As notas que hoje aqui deixo, correspondem a uma profunda necessidade espiritual. Surgida particularmente após a revolução de Abril, ponto final das referidas guerras. Foi doloroso – não tanto pelo autor ele próprio, que viveu a guerra mais como observador do que como participante – assistir ao vilipêndio caído sobre os seus antigos camaradas de armas. De repente, pareciam eles ter sido traidores da Pátria, enquanto os heróis chegavam de Argel, de Londres ou de Paris. Estes, os arautos duma justa liberdade cívica, alguns deles heróis também, mas de uma outra guerra, decidiram estender, sobre uma geração inteira, um manto de vergonha totalmente injustificado face ao seu comportamento. Não reparando que, com isso, estavam a insultar impiedosamente não apenas os militares expedicionários, mas também as suas famílias, as suas mães, os seus pais, as suas mulheres e, sobretudo, os seus filhos. Com um aflitivo impudor, os fugitivos da guerra colonial não pestanejaram, sequer, ao sepultar de novo, na tumba do esquecimento, os cerca de dez mil mortos portugueses provocados pela guerra colonial. Mortos aos quais, quer os novos arautos queiram ou não queiram, a Pátria deve o sacrifício supremo, esforçado, generoso, das suas vidas.

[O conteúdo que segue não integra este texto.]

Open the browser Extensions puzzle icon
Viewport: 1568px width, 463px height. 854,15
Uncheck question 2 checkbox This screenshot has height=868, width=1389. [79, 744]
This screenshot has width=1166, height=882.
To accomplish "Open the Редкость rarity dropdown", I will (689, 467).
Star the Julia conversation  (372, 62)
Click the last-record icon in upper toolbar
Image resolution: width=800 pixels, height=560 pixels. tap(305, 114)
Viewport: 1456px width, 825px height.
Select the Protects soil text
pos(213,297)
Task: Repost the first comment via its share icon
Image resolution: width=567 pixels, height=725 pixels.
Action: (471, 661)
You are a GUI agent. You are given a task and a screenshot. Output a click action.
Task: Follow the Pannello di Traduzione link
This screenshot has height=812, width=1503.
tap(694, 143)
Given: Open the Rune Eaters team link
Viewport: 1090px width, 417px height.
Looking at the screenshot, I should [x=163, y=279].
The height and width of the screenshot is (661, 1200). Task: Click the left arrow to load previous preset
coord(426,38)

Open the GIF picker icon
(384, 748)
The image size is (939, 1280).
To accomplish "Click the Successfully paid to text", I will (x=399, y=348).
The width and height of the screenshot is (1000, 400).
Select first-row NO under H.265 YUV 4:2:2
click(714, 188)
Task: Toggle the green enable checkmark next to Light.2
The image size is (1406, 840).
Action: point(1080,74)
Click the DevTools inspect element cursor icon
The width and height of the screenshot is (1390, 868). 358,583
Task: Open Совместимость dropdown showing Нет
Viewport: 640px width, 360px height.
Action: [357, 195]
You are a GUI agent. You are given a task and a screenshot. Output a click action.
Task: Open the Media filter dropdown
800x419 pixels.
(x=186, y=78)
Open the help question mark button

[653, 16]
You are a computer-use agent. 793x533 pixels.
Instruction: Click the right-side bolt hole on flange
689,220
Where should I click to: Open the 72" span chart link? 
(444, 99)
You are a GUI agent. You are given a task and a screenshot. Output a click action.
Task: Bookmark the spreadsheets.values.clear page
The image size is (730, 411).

Mas há mais. Aos homens que fizeram a Guerra Colonial foram pedidos sacrifícios incontáveis. Mal preparados, mal equipados, mal alimentados, mal alojados, com uma logística militar apenas sofrível, esses homens disponibilizaram – para utilizar uma frase feita de bélico sabor – sangue, suor e lágrimas sem conta. Sofreram na pele as dores da metralha e no espírito o pavor do medo. Um medo que sempre sobrelevaram. Que dominaram. Para dele partirem para tantos actos de heroísmo, de fraternidade, de solidariedade. De uma solidariedade não esgotada no companheiro de armas e que, muitas vezes, tinha as populações locais por objecto. Fizeram-no sem esperar agradecimentos. Mas também não esperavam a ignomínia do labéu, a ofensa do esquecimento. Se foi possível, a Portugal, voltar a África e aos territórios libertados, escassa meia dúzia de anos depois do fim da guerra, a esses homens e ao seu comportamento se fica a dever. Muito mais do que ao labor dos políticos, os quais, de um modo geral, nada mais fizeram do que abandonar à sua sorte as populações que, apesar de tudo, os heróis portugueses defendiam.

Por tudo isso, para que os filhos e netos dos soldados que fizeram a Guerra Colonial saibam que os seus pais e avós foram heróis autênticos, amantes da Pátria, homens bons preocupados com os seus compatriotas, geralmente sem um átomo de racismo a toldar-lhes o espírito, aqui fica este protesto. Que fiquem a saber que eles, os seus pais e avós, tal como tantos outros feitores das mais belas páginas da nossa História, fazem jus à seguinte expressão, sem qualquer pudor, nesta circunstância, roubada aos lugares comuns da ditadura:

“Ditosa Pátria que tais filhos tem”.